Written tasks
1 - What does the OpenVPN mailing-list post say? Summarize it in two sentences.
2 - Answer these questions from the OpenVPN mailing-list post:
(a) When was OpenVPN 2.5.0 released?
(b) Which openvpn version is installed on the Ubuntu Server 22.04.3 LTS machine?
(c) What gateway address does the --show-gateway command report?
3 - Does each statement agree with the OpenVPN mailing-list post? Answer yes or no, and quote the words that decide it.
(a) OpenVPN 2.5 was ready in time for the Ubuntu 20.04 deadline.
(b) Gert Doering specializes in building OpenVPN packages for Debian/Ubuntu.
(c) The --show-gateway output names eth0 as the interface.

Selection
Re: [Openvpn-users] Can a configuration item be cleared in the server.conf file

2024-02-05 Thread Gert Doering
Hi,

On Mon, Feb 05, 2024 at 03:12:01PM +0100, Bo Berglund wrote:
> >> $ openvpn --version
> >> OpenVPN 2.4.12 x86_64-pc-linux-gnu [SSL (OpenSSL)] [LZO] [LZ4] [EPOLL] 
> >> [PKCS11]
> >Ah, yes.  So that's a bit of an antique :-)
> 
> $ apt policy openvpn
> openvpn:
>   Installed: 2.4.12-0ubuntu0.20.04.1
>   Candidate: 2.4.12-0ubuntu0.20.04.1
> 
> Cannot get anything newer...

Yeah, that's Ubuntu/Debian policy.  Never ugprade to a newer train of
software than "what was there when shipping" - we missed 20.04 deadline
by a wide margin (2.5.0 was released in October 2020), so they took 2.4.x
and at least upgraded that to "the latest version".

22.04 has 2.6.x

[..]
> >Date:   Sat Jun 20 19:23:03 2020 +0200
> >
> >Change timestamps in file-based logging to ISO 8601 time format.
> >
> 
> Thanks for the clarification!
> That is exactly what I need...
> 
> Can I upgrade the apt installed openvpn to 2.5 even though it is not offered 
> by
> the apt system?

I know that some of my co-maintainers do build OpenVPN packages for
debian/ubuntu distros, but this is not my speciality, so I can't give
specific advice.  It can, but no idea on the "how".

> NOTE
> 
> On the *other* Ubuntu server running openvpn, which is Ubuntu Server 22.04.3 
> LTS
> (was upgraded back in October) the version is:
> 
> $ apt policy openvpn
> openvpn:
>   Installed: 2.5.9-0ubuntu0.22.04.2
>   Candidate: 2.5.9-0ubuntu0.22.04.2
> 
> 
> it shows this using the command suggested earlier:
> 
> $ openvpn --show-gateway
> 2024-02-05 07:41:09 ROUTE_GATEWAY 10.0.0.1/255.255.255.0 IFACE=eth0
> HWADDR=00:50:56:9e:c6:86

So, ISO timestamp :-)

Information shown
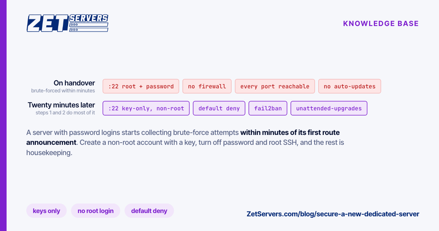Select ':22 key-only, non-root' purple tag
The height and width of the screenshot is (231, 439).
[146, 108]
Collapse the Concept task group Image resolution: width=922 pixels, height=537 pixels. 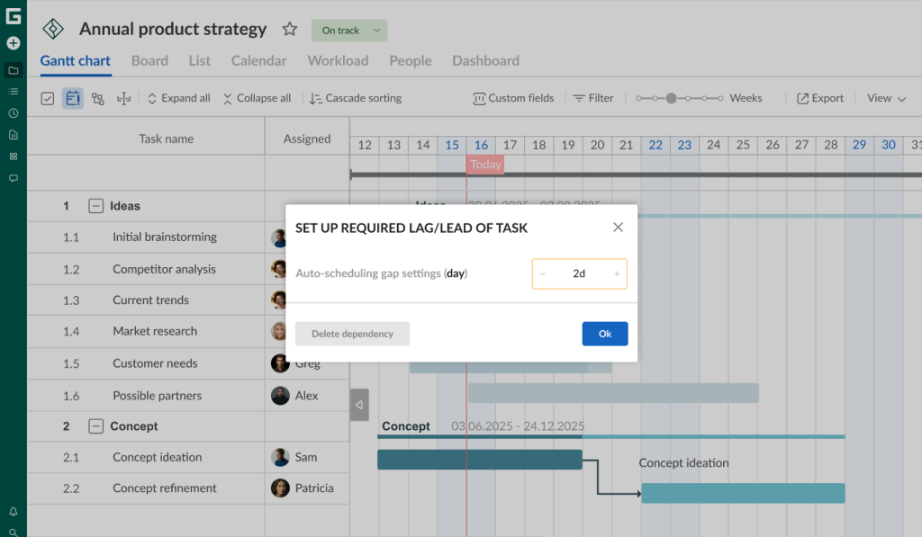[95, 426]
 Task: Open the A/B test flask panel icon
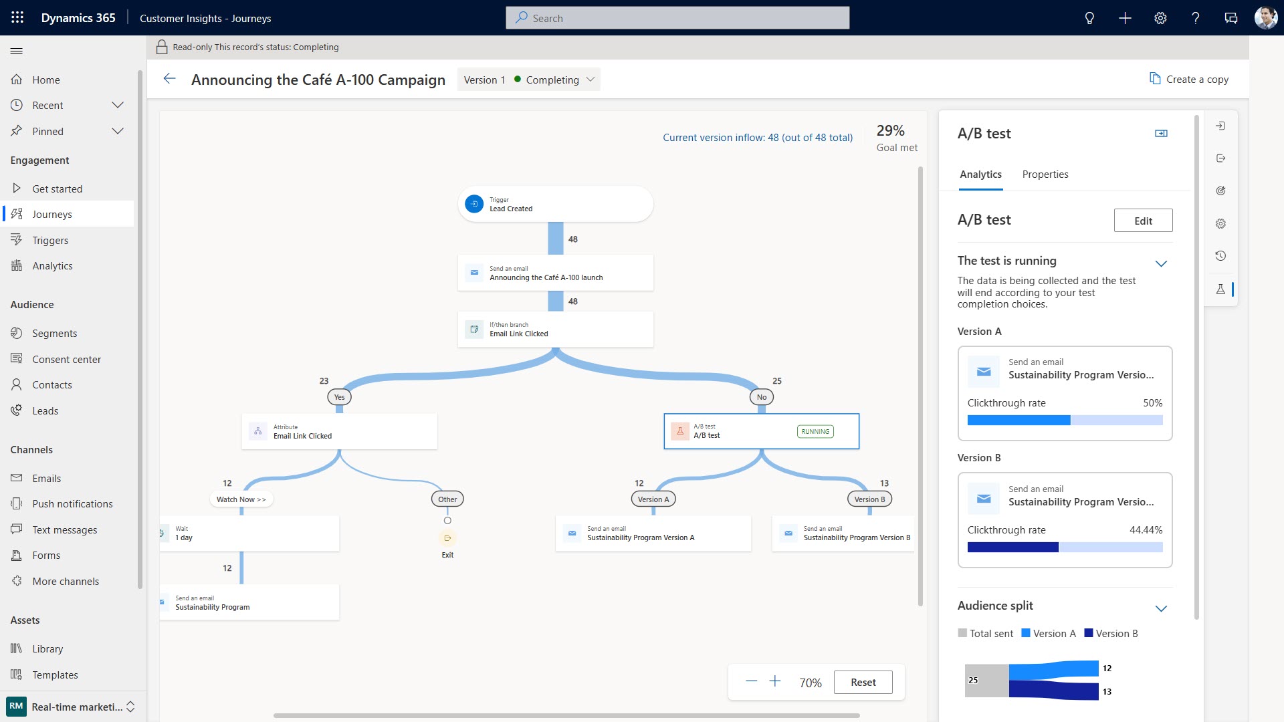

Solutions to the problems
1 - Bo Berglund reports that apt offers nothing newer than OpenVPN 2.4.12 on one Ubuntu server and asks whether he can upgrade to 2.5, while his other server, running Ubuntu Server 22.04.3 LTS, has 2.5.9 installed. Gert Doering explains that Ubuntu/Debian policy keeps the software train that was current at shipping, says an upgrade is possible though he can't say how, and points out that the 2.5.9 output shows an ISO timestamp.

2 -
(a) October 2020
(b) 2.5.9-0ubuntu0.22.04.2
(c) 10.0.0.1/255.255.255.0

3 -
(a) No: "we missed 20.04 deadline by a wide margin"
(b) No: "this is not my speciality, so I can't give specific advice"
(c) Yes: "ROUTE_GATEWAY 10.0.0.1/255.255.255.0 IFACE=eth0"